### EXTRAIT CHOISI
Mme Hugot dirige le plus important d’entre eux, la Kermesse, luxueuse salle de 2.000 places, qui s’est fait une spécialité de ne passer que des films parlant français, ne programmant jamais un film doublé. Le prix des places varie de 3 fr. 50 à 9 francs, et il y a neuf séances par semaine.
« Mon public, nous dit Mme Hugot, comprend, en plus du fond ouvrier, la plupart des commerçants aisés, des bourgeois et des « professions libérales » de la ville. Il est très sensible, intellectuel, dirai-je même. Les bons films l’attirent, il aime la musique. La Voix sans visage, à cause de Muratore, lui a beaucoup plu. Les films gais, genre Bach ou Fernandel, sont ses préférés, mais les drames, comme L’Assommoir, sont loin de lui déplaire. Enfin les actualités que nous passons chaque semaine ne suscitent guère de protestations, sauf Hitler, qui est sifflé.
— La crise vous a-t-elle touché ?

### CE QUI EST DEMANDÉ
1. Relevez dans l'extrait choisi tous les groupes qui composent le public de la Kermesse d'après Mme Hugot.
2. Répondez brièvement d'après l'extrait choisi :
(a) Combien de places compte la Kermesse ?
(b) Combien de séances y a-t-il par semaine ?
(c) Qui est sifflé pendant les actualités ?

### EXTRAITS DU MATÉRIEL
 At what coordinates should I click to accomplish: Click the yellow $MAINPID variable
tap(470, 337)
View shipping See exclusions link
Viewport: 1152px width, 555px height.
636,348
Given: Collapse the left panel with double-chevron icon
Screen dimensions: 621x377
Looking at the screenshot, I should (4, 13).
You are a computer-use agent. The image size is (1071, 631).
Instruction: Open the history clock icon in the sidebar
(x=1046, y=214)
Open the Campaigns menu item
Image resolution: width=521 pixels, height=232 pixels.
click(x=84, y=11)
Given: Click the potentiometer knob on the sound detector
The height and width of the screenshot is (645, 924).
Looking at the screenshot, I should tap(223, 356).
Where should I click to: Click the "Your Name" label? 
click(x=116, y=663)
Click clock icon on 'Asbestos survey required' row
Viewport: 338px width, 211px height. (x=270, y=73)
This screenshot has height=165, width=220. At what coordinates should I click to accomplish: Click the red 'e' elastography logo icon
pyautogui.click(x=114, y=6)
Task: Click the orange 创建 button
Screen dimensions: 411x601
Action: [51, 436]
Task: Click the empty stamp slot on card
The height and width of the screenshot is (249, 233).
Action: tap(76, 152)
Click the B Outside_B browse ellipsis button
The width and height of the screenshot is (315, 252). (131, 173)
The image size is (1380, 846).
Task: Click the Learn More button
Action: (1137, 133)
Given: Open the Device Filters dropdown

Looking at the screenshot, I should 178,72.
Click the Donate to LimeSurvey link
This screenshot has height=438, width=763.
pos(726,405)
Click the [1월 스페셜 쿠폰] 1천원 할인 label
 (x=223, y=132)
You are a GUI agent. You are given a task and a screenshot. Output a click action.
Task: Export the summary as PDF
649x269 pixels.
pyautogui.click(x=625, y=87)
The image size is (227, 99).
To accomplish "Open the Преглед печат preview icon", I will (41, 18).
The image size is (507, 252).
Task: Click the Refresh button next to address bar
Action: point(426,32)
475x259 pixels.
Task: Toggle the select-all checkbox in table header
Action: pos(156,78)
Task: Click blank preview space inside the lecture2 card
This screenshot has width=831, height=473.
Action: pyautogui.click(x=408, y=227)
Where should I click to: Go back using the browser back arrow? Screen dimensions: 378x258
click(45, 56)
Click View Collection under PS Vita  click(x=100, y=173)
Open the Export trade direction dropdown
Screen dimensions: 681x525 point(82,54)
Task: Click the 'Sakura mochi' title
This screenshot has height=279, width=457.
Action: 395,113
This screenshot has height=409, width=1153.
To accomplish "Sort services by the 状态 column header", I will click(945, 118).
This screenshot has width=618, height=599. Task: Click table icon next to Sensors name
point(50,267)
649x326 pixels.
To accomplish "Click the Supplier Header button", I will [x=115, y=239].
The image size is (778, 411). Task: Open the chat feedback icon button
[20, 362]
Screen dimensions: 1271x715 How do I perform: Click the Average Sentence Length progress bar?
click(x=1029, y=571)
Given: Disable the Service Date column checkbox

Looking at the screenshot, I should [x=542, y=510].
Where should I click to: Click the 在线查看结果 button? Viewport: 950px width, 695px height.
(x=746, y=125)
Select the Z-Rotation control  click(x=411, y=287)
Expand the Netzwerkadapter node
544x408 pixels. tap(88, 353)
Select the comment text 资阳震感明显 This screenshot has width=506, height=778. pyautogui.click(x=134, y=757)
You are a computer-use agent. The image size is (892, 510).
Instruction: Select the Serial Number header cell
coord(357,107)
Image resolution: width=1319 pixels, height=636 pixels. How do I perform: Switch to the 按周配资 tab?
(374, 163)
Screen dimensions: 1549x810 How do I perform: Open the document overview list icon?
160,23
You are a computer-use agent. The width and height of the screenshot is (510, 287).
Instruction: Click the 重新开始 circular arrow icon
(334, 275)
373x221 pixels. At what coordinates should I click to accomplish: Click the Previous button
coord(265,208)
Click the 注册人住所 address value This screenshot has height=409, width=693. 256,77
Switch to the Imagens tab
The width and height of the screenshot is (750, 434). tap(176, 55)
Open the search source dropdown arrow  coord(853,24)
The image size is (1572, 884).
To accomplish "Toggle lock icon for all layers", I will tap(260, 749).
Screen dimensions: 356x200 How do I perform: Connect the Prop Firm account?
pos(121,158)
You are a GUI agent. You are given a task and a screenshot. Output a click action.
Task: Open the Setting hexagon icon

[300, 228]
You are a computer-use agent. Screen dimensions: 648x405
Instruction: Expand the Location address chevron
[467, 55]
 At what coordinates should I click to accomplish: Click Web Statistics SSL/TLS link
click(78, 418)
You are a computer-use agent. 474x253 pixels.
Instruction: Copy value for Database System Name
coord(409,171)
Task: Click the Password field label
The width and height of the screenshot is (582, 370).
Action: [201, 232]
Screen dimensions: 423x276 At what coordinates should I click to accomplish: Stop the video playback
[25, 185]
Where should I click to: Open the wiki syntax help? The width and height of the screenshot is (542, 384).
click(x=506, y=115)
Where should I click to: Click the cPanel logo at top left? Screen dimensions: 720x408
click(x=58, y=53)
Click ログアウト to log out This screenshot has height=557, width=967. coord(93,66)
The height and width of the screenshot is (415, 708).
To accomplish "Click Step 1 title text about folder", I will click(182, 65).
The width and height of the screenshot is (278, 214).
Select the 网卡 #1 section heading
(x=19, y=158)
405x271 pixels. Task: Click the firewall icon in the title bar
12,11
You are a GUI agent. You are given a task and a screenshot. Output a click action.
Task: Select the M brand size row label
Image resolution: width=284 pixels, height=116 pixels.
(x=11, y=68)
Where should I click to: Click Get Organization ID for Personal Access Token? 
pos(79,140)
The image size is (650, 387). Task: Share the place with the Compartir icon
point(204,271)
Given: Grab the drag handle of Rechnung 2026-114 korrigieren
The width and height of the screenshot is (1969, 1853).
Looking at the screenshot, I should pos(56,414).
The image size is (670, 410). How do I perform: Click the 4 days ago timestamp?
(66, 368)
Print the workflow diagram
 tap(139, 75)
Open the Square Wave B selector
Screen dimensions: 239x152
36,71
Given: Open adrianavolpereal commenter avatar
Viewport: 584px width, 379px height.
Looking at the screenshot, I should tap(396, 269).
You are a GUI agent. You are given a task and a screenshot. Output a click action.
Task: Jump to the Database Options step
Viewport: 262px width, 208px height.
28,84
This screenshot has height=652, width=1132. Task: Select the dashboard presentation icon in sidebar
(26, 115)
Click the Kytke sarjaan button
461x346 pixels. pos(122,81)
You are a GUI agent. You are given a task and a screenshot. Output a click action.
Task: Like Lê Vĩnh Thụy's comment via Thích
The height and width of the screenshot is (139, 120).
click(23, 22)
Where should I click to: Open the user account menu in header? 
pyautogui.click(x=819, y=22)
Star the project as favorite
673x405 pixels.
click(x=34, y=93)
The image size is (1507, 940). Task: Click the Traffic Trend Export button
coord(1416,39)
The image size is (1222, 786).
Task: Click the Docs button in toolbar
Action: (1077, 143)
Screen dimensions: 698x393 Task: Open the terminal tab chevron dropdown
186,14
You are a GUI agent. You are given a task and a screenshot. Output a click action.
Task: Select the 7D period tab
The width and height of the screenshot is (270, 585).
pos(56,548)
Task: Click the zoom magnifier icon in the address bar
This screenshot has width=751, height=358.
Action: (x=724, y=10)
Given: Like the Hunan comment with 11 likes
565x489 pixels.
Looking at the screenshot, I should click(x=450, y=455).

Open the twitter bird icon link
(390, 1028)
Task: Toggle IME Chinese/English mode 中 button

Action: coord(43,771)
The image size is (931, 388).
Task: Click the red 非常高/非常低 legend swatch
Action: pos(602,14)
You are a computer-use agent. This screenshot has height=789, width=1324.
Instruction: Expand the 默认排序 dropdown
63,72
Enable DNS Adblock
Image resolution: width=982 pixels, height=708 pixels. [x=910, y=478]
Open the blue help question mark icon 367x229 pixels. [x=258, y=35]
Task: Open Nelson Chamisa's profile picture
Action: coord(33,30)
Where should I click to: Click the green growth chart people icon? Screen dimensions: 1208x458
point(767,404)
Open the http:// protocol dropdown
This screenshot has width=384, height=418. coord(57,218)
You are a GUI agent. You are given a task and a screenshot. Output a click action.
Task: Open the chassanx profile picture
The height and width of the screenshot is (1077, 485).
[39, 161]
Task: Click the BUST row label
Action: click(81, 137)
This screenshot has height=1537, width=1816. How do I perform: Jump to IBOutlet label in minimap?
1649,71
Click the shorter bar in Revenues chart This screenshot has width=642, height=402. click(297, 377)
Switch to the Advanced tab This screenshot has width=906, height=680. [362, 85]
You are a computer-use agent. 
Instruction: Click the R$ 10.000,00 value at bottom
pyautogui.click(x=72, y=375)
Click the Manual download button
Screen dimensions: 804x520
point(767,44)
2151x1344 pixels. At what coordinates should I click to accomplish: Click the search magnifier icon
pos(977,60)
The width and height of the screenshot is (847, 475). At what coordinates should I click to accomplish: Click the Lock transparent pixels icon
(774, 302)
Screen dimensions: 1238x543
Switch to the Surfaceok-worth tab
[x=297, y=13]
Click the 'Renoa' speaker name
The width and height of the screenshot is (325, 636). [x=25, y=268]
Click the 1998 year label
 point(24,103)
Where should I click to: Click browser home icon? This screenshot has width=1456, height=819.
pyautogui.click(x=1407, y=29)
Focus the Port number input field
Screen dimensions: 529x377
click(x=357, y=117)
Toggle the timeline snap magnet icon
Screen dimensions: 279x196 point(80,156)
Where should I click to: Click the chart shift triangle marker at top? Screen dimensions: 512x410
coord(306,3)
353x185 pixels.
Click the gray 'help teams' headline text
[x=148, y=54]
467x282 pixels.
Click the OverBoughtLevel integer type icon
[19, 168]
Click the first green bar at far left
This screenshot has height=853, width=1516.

### RÉPONSES PAR CONSIGNE
1.
- le fond ouvrier
- la plupart des commerçants aisés
- des bourgeois
- des « professions libérales » de la ville

2.
(a) 2.000 places.
(b) Neuf séances.
(c) Hitler.